Nasib saya jelek banget,Ini pasti Takdir saya.
Beberapa dari kita begitu yakin dengan ‘nasib’ buruk kita, atau ‘takdir’ kita untuk tidak sukses atau tidak berhasil.

Seolah kalau kita melakukan sesuatu untuk lebih berhasil atau lebih sukses dari kondisi kita sekarang, berarti kita ‘melawan’ takdir atau nasib.
Lebih menarik lagi, beberapa kita merasa tidak menginginkan hal-hal lebih baik untuk kita, karena menurut kita ‘takdir’ kita adalah apa yang sedang kita hidupi dan nikmati sekarang.

Bahkan, walau sejarah sudah membuktikan berkali-kali betapa orang-orang tertentu melewati batas normal dan menghasilkan yang luar biasa sekalipun, kita hanya sampai batas kagum, dan bergumam, “Itu memang sudah ‘takdir’ mereka!”

Darimana kita tahu bahwa itu ‘takdir’ kita?
Bagaimana kita sampai pada kesimpulan bahwa itu adalah ‘ nasib’ kita?
Bagaimana pula kita yakin mengenai takdir orang lain?.

Bentuk nasib atau takdir hanyalah PANDANGAN dari apa yang dilihat, didengar, dialami.
Tentu saja, tidak ada satupun kita yang benar-benar mendapatkan ‘bisikan’ dari Tuhan bahwa ‘nasib’ atau ‘takdir’ kita sudah demikian?
Tentu saja tidak satupun dari kita ‘berbincang- bincang’ dengan Tuhan lalu mendapatkan penjelasan langsung dari Tuhan tentang apa yang menjadi ‘nasib’ kita, bukan?

Kita hanya menyimpulkan saja!
Kita hanya membuat kesimpulan berdasarkan jangkauan penginderaan kita saja, bahwa itu ‘nasib’ atau ‘ takdir’ kita.
Lalu, kalau begitu, darimana kita tahu ‘nasib’ kita sebenarnya?
Bagaimana kita tahu ‘takdir’ kita?

Kalau memang kita percaya bahwa setiap kita hidup dalam garis yang sudah ditetapkan oleh Tuhan, apakah ada cara untuk mengetahuinya?
Apakah dari peramal nasib?
Apakah dari guratan tangan?
Apakah dari tanggal lahir?
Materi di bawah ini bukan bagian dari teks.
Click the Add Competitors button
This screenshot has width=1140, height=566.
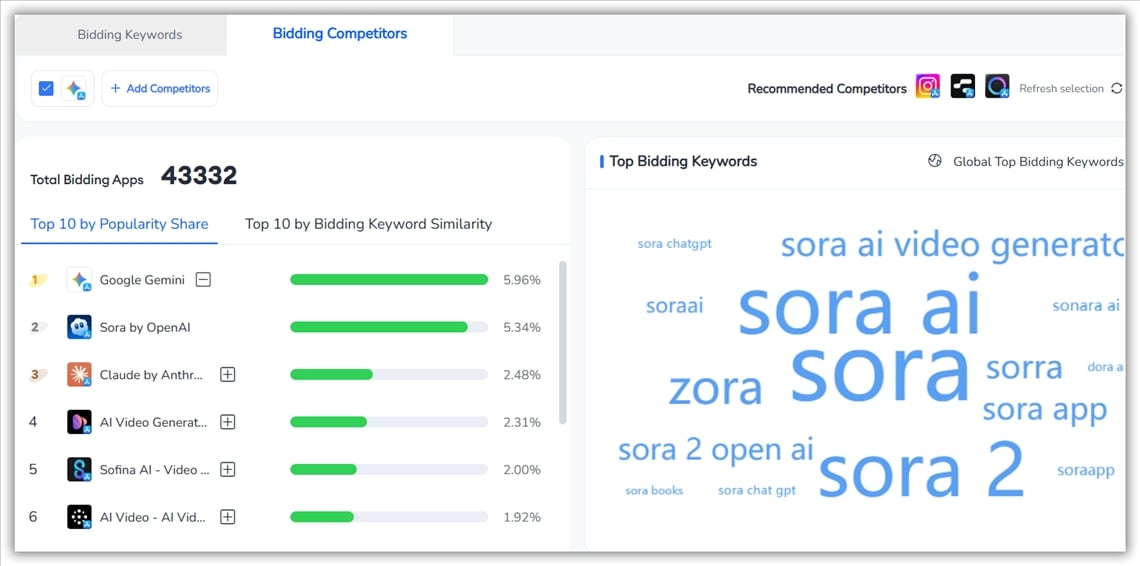(160, 88)
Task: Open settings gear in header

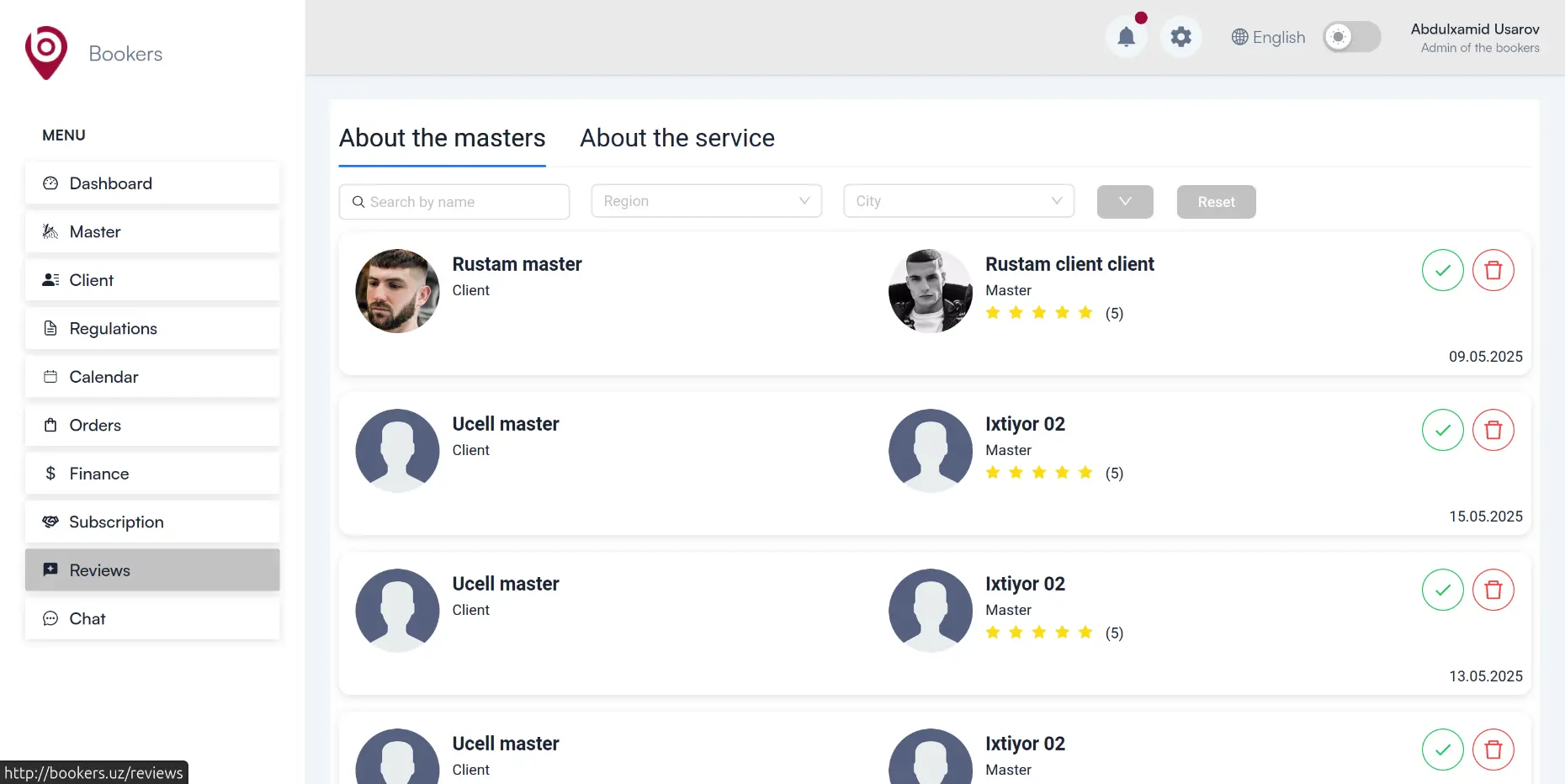Action: [x=1180, y=37]
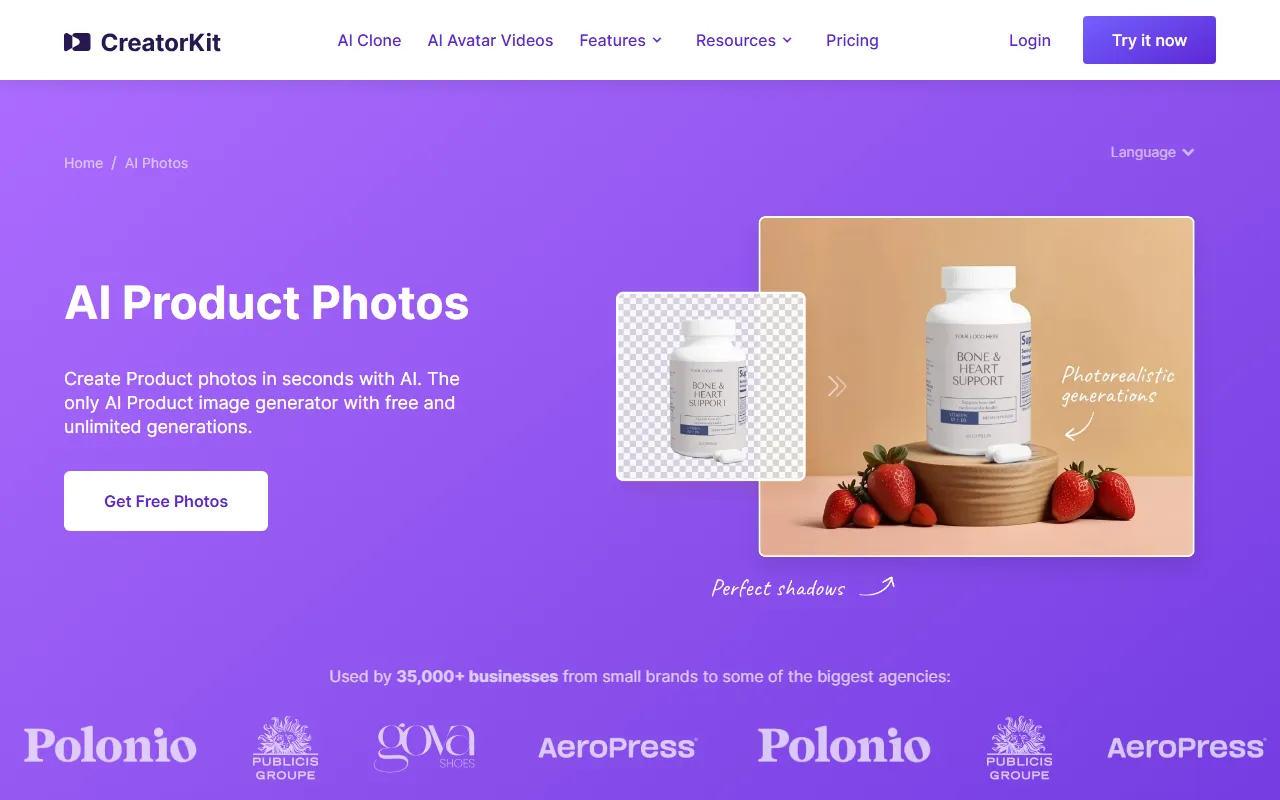The width and height of the screenshot is (1280, 800).
Task: Open the AI Clone menu item
Action: coord(369,40)
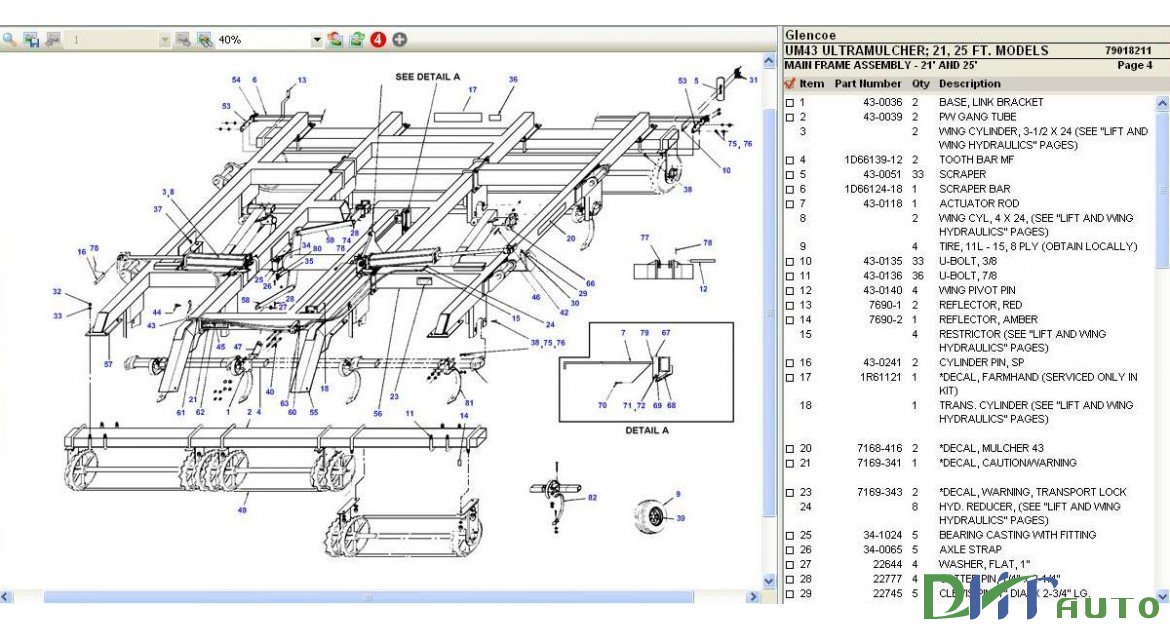Open the page number dropdown
This screenshot has width=1170, height=630.
tap(165, 40)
Apakah dari zodiac? Shio?
Atau dari setiap langkah kita?
Atau dari setiap kejadian yang kita alami?
Atau, apakah kita boleh berasumsi hanya dari pengalaman dan perasaan kita saja?

Dan sementara kita mau berasumsi, apakah kita diam, menunggu perkembangan ‘nasib’, atau kita boleh tetap melakukan sesuatu untuk mencari ‘ nasib’ kita yang sebenarnya?
Sampai di mana kita berhenti dan MEMUTUSKAN bahwa itu ‘ nasib’ kita? Bagaimana kita tahu?
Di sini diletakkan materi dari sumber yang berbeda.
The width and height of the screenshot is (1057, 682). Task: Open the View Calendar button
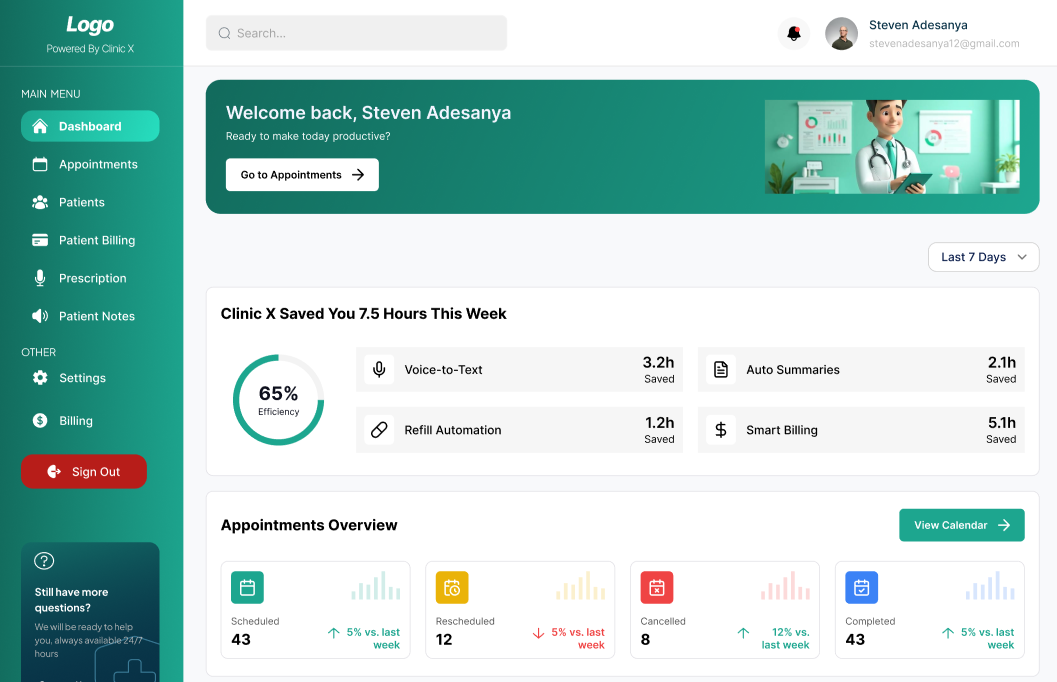[961, 524]
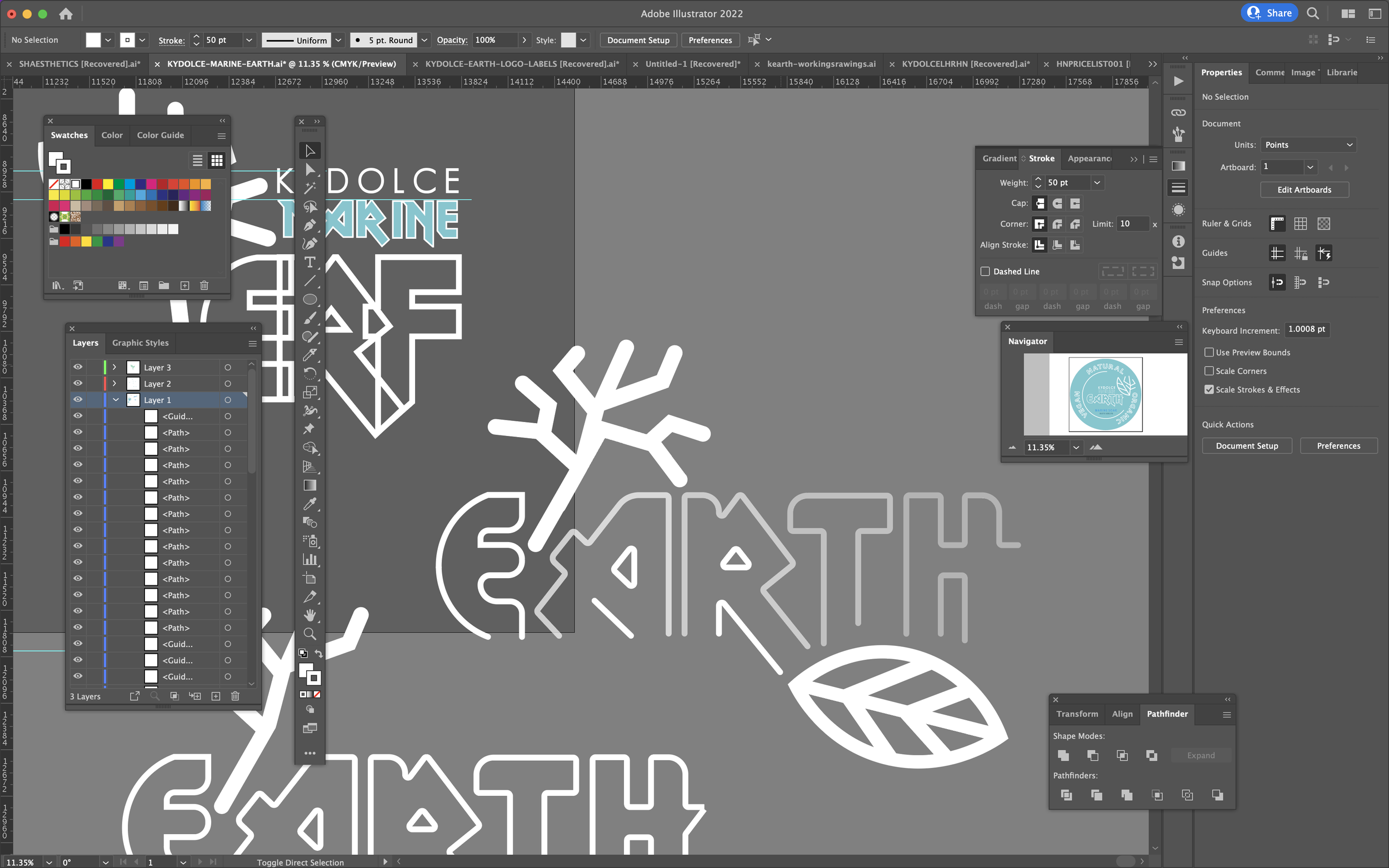This screenshot has height=868, width=1389.
Task: Pick the Eyedropper tool
Action: (x=309, y=504)
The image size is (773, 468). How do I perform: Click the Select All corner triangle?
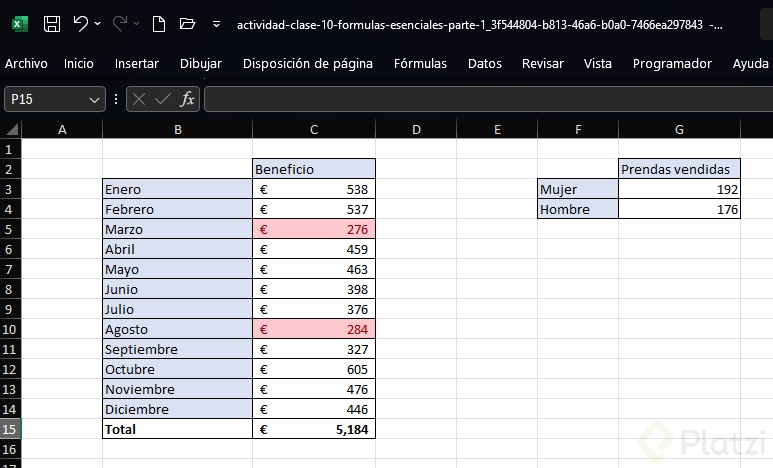pyautogui.click(x=11, y=129)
Bahwa BETUL SEKALI manusia punya batasan. Batasan ini bisa serupa artinya dengan asumsi ‘nasib’ atau ‘takdir’.
Dan memang, sangat mungkin manusia punya batasan masing-masing atau ‘nasib’ atau ‘takdir’ masing-masing.
Tapi tidak satupun dari kita yang tahu batasan tersebut. Kita tidak tahu secara pasti batasan kita atau ‘nasib’ atau ‘takdir’ kita masing-masing.
Kita hanya berpersepsi mengenai batasan tersebut, sebatas penginderaan kita saja.
Sebatas penglihatan, pendengaran, pengalaman kita saja.

Dan, kalau memang kita tidak tahu secara pasti batasan ini, bukankah menarik mencari tahu dengan terus mendaki, naik, berkembang, bertambah baik, pintar, mampu, dan seterusnya?
Dan kadang malah mengejutkan diri kita sendiri dengan apa yang bisa kita capai?

Beberapa dari kita akhirnya berhenti melakukan apapun dan membuat kesimpulan final tentang ‘nasib’ kita, sementara yang lain dari kita tidak pernah berhenti ‘mencari’ dan terus melakukan apapun.

Persamaannya: sama-sama tahu bahwa ada ‘batasan’ atau ada ‘takdir’ untuk setiap manusia.
Perbedaannya: satu berhenti mencari, satu terus mencari.

Termasuk manakah sobat ?
Sampai batas mana sobat bersedia terus berjalan?
Sampai batas mana sobat bersedia memberikan segalanya?